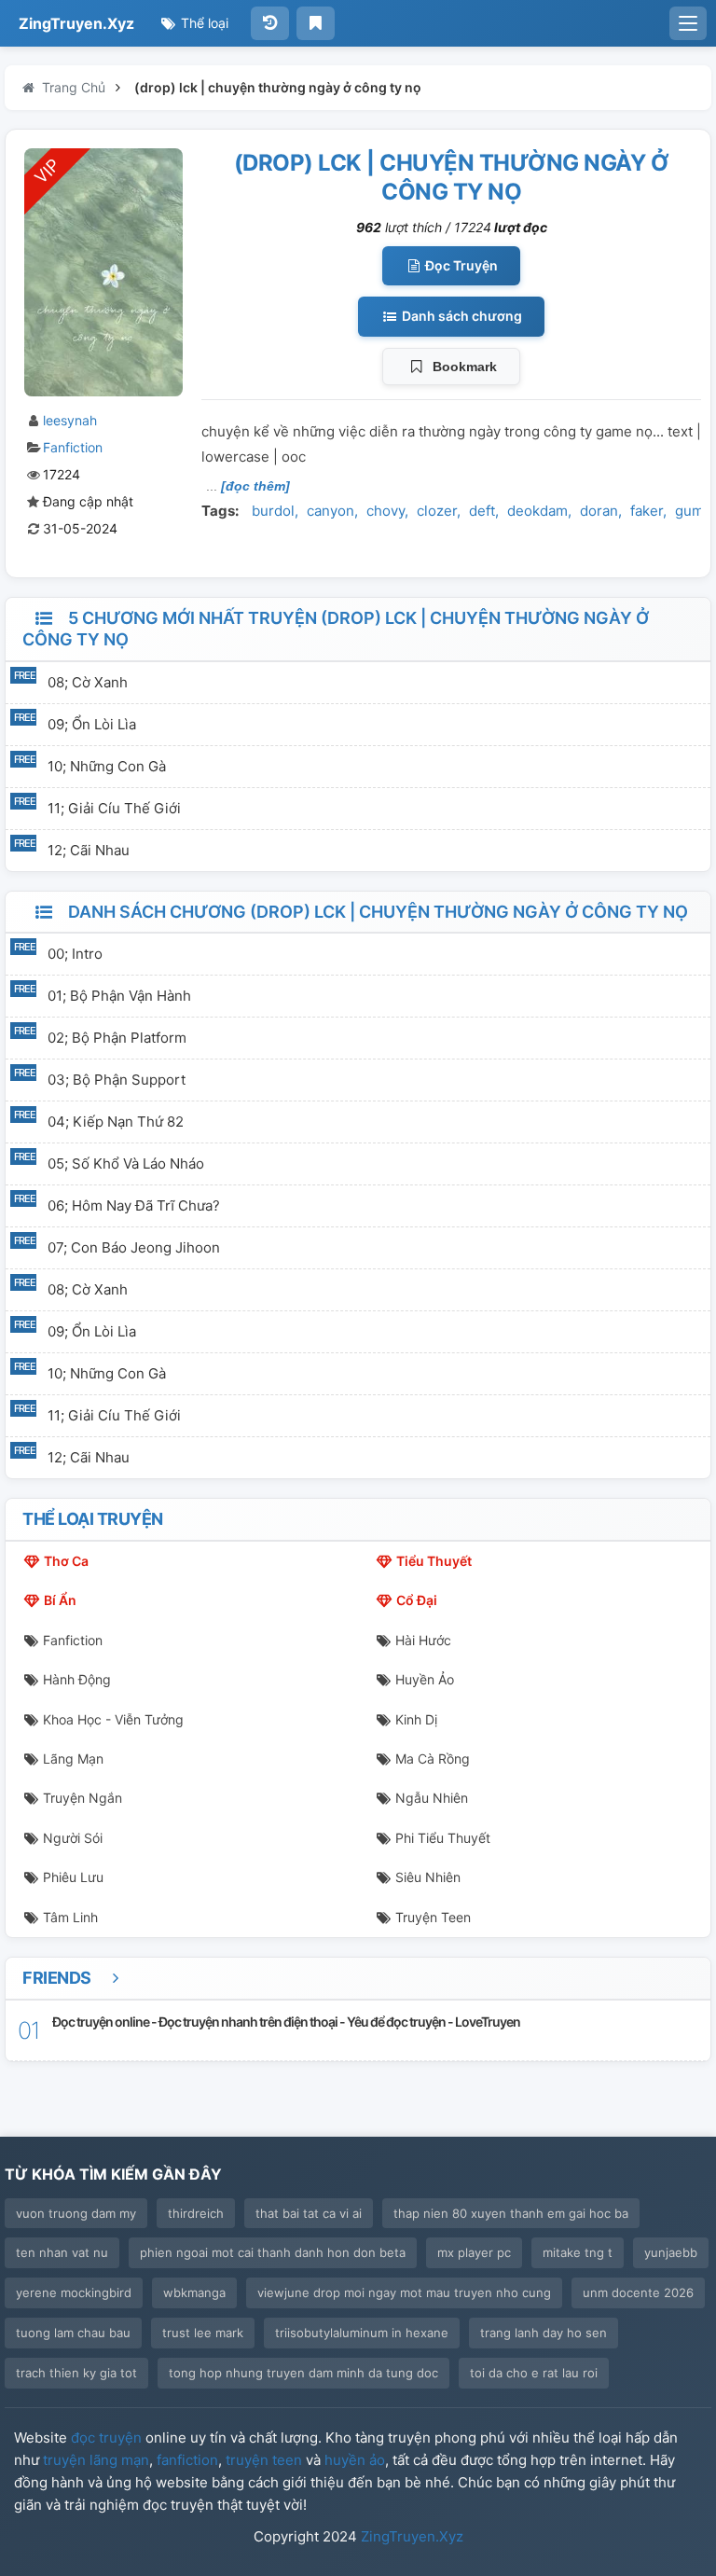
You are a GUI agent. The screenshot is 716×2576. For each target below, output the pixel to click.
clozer (437, 510)
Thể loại (202, 23)
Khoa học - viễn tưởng (113, 1719)
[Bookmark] (315, 23)
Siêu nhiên (428, 1877)
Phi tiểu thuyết (442, 1838)
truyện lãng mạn (96, 2460)
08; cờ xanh (88, 682)
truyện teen (264, 2460)
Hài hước (423, 1640)
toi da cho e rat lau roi (534, 2372)
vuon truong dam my (76, 2213)
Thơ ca (66, 1561)
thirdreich (196, 2213)
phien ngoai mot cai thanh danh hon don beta (273, 2252)
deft (482, 510)
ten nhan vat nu (62, 2252)
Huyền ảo (424, 1679)
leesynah (70, 420)
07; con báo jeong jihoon (134, 1247)
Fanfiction (73, 447)
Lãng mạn (73, 1758)
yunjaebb (670, 2252)
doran (599, 510)
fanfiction (187, 2460)
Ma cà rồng (432, 1758)
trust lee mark (202, 2332)
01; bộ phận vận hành (119, 995)
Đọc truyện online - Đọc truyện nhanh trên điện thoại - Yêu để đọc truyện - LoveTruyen (286, 2021)
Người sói (73, 1838)
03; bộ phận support (117, 1079)
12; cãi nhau (89, 850)
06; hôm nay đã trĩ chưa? (134, 1205)
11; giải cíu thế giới (114, 808)
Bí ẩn (60, 1600)
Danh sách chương (460, 316)
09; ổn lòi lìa (92, 724)
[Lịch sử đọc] (270, 23)
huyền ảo (354, 2460)
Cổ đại (416, 1600)
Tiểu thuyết (434, 1561)
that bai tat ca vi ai (308, 2213)
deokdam (537, 510)
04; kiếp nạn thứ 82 (116, 1121)
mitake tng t (578, 2252)
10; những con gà (107, 766)
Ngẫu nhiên (431, 1798)
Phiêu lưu (73, 1877)
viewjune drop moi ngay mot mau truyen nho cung (404, 2292)
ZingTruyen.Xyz (76, 23)
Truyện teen (433, 1917)
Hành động (77, 1679)
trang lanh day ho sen (543, 2332)
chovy (385, 510)
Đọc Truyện (460, 265)
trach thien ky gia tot (76, 2372)
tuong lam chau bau (73, 2332)
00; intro (75, 954)
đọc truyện (106, 2437)
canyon (330, 510)
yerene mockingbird (73, 2292)
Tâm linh (70, 1917)
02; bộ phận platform (117, 1037)
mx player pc (474, 2252)
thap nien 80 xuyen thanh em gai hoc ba (510, 2213)
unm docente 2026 (638, 2292)
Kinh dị (416, 1719)
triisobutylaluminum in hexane (361, 2332)
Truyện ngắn (82, 1798)
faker (646, 510)
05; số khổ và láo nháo (126, 1163)
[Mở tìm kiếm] (688, 23)
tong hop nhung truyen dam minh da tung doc (303, 2372)
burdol (273, 510)
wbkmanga (194, 2292)
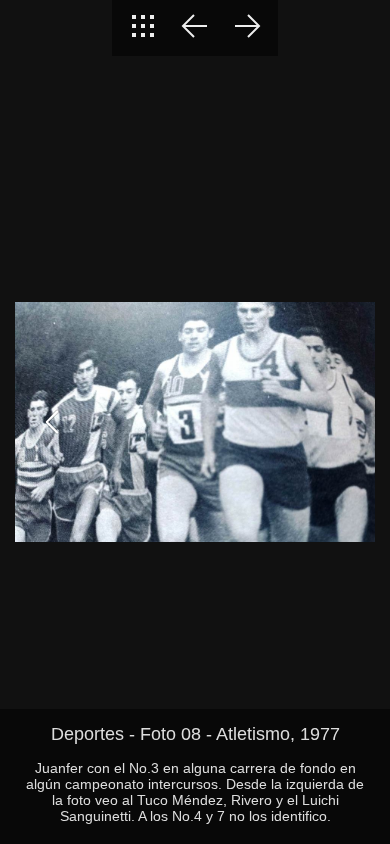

### TASK DETAILS
Output the data above in full. Skip every picture.

### REPLY
You are a GUI agent. The screenshot is 716×2576. For each target below, output the pixel to click.
clozer (437, 510)
Thể loại (202, 23)
Khoa học - viễn tưởng (113, 1719)
[Bookmark] (315, 23)
Siêu nhiên (428, 1877)
Phi tiểu thuyết (442, 1838)
truyện lãng mạn (96, 2460)
08; cờ xanh (88, 682)
truyện teen (264, 2460)
Hài hước (423, 1640)
toi da cho e rat lau roi (534, 2372)
vuon truong dam my (76, 2213)
Thơ ca (66, 1561)
thirdreich (196, 2213)
phien ngoai mot cai thanh danh hon don beta (273, 2252)
deft (482, 510)
ten nhan vat nu (62, 2252)
Huyền ảo (424, 1679)
leesynah (70, 420)
07; con báo jeong jihoon (134, 1247)
Fanfiction (73, 447)
Lãng mạn (73, 1758)
yunjaebb (670, 2252)
doran (599, 510)
fanfiction (187, 2460)
Ma cà rồng (432, 1758)
trust lee mark (202, 2332)
01; bộ phận vận hành (119, 995)
Đọc truyện online - Đọc truyện nhanh trên điện thoại - Yêu để đọc truyện - LoveTruyen (286, 2021)
Người sói (73, 1838)
03; bộ phận support (117, 1079)
12; cãi nhau (89, 850)
06; hôm nay đã trĩ chưa? (134, 1205)
11; giải cíu thế giới (114, 808)
Bí ẩn (60, 1600)
Danh sách chương (460, 316)
09; ổn lòi lìa (92, 724)
[Lịch sử đọc] (270, 23)
huyền ảo (354, 2460)
Cổ đại (416, 1600)
Tiểu thuyết (434, 1561)
that bai tat ca vi ai (308, 2213)
deokdam (537, 510)
04; kiếp nạn thứ 82 (116, 1121)
mitake tng t (578, 2252)
10; những con gà (107, 766)
Ngẫu nhiên (431, 1798)
Phiêu lưu (73, 1877)
viewjune drop moi ngay mot mau truyen nho cung (404, 2292)
ZingTruyen.Xyz (76, 23)
Truyện teen (433, 1917)
Hành động (77, 1679)
trang lanh day ho sen (543, 2332)
chovy (385, 510)
Đọc Truyện (460, 265)
trach thien ky gia tot (76, 2372)
tuong lam chau bau (73, 2332)
00; intro (75, 954)
đọc truyện (106, 2437)
canyon (330, 510)
yerene mockingbird (73, 2292)
Tâm linh (70, 1917)
02; bộ phận platform (117, 1037)
mx player pc (474, 2252)
thap nien 80 xuyen thanh em gai hoc ba (510, 2213)
unm docente 2026 (638, 2292)
Kinh dị (416, 1719)
triisobutylaluminum in hexane (361, 2332)
Truyện ngắn (82, 1798)
faker (646, 510)
05; số khổ và láo nháo (126, 1163)
[Mở tìm kiếm] (688, 23)
tong hop nhung truyen dam minh da tung doc (303, 2372)
burdol (273, 510)
wbkmanga (194, 2292)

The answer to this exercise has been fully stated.